I just tried my example from the tinycdxserver README and realised that curl is messing up the line-endings due to some conversion it does by default. I haven't checked yet exactly what curl is doing but tinycdxserver is interpreting it as if all the lines in the file have been concatenated together (you can see that by running tinycdxserver in verbose mode with the -v option).
Using curl's --data-binary option instead of --data fixes that and I've updated the README correspondingly.
That could be what's tripping you up. Here's a more complete example that I just tested. You should get an "Added N records" response back if it worked properly, where N is the line count of the cdx.

GIVEN PROBLEM 1:
List every command-line option named in the tinycdxserver text.
The records below are unrelated to the tinycdxserver text.

SUPPLIED ENTRIES:
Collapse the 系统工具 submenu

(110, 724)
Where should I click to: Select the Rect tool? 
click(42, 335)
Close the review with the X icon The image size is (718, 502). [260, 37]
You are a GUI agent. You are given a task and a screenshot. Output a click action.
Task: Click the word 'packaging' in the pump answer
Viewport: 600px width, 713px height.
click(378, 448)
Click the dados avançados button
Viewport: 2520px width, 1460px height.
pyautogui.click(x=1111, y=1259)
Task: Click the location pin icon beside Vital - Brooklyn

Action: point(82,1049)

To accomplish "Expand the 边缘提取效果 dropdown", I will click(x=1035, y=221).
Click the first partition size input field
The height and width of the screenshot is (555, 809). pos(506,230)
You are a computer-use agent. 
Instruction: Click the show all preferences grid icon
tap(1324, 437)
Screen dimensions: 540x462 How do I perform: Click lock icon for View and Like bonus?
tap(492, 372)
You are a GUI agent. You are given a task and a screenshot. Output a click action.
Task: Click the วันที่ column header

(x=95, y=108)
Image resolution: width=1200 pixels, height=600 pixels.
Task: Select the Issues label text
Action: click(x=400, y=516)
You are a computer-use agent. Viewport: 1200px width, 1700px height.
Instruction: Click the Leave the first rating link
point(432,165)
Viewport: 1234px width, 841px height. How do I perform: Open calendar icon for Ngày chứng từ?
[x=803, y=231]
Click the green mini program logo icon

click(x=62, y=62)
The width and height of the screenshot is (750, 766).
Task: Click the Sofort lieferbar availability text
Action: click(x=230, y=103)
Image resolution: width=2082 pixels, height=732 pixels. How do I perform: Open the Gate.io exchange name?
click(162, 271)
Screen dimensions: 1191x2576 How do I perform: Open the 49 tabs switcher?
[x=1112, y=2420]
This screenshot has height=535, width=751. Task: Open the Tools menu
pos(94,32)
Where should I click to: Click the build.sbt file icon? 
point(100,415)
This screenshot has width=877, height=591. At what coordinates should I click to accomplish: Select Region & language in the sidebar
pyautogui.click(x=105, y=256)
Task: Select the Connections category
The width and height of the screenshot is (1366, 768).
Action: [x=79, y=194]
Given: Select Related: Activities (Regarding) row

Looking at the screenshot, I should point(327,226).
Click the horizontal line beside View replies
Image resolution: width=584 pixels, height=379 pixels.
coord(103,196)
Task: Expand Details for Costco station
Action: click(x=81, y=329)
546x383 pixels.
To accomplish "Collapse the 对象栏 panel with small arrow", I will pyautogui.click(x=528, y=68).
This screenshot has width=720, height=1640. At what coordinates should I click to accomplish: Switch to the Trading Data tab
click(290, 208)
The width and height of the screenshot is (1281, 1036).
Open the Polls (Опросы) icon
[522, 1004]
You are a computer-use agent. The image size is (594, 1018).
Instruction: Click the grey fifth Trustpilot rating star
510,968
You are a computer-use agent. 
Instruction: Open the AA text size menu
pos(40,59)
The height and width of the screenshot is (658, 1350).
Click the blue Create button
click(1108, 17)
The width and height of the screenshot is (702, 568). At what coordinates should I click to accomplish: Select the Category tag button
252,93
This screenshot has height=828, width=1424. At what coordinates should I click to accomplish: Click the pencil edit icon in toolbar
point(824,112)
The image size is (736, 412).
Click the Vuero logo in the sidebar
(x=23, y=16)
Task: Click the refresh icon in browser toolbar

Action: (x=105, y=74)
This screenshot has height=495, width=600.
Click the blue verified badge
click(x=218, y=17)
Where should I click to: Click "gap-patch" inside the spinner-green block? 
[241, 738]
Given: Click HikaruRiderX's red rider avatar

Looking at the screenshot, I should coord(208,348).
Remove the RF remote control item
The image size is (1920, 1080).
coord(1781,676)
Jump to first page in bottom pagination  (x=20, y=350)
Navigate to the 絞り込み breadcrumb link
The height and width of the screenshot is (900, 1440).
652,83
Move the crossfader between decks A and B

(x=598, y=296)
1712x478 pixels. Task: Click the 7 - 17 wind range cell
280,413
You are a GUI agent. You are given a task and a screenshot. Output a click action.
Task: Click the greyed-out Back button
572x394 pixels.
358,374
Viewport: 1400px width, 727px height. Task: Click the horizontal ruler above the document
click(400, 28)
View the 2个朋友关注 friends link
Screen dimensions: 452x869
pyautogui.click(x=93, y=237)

GIVEN PROBLEM 2:
In the records, replace "Viewport" with "Window" and change nothing else. Start at the first line of the records, stop after the line containing "The height and width of the screenshot is (555, 809).", and return only those lines.

WORKED ANSWER 1:
-v, --data, --data-binary

WORKED ANSWER 2:
Collapse the 系统工具 submenu

(110, 724)
Where should I click to: Select the Rect tool? 
click(42, 335)
Close the review with the X icon The image size is (718, 502). [260, 37]
You are a GUI agent. You are given a task and a screenshot. Output a click action.
Task: Click the word 'packaging' in the pump answer
Window: 600px width, 713px height.
click(378, 448)
Click the dados avançados button
Window: 2520px width, 1460px height.
pyautogui.click(x=1111, y=1259)
Task: Click the location pin icon beside Vital - Brooklyn

Action: point(82,1049)

To accomplish "Expand the 边缘提取效果 dropdown", I will click(x=1035, y=221).
Click the first partition size input field
The height and width of the screenshot is (555, 809). pos(506,230)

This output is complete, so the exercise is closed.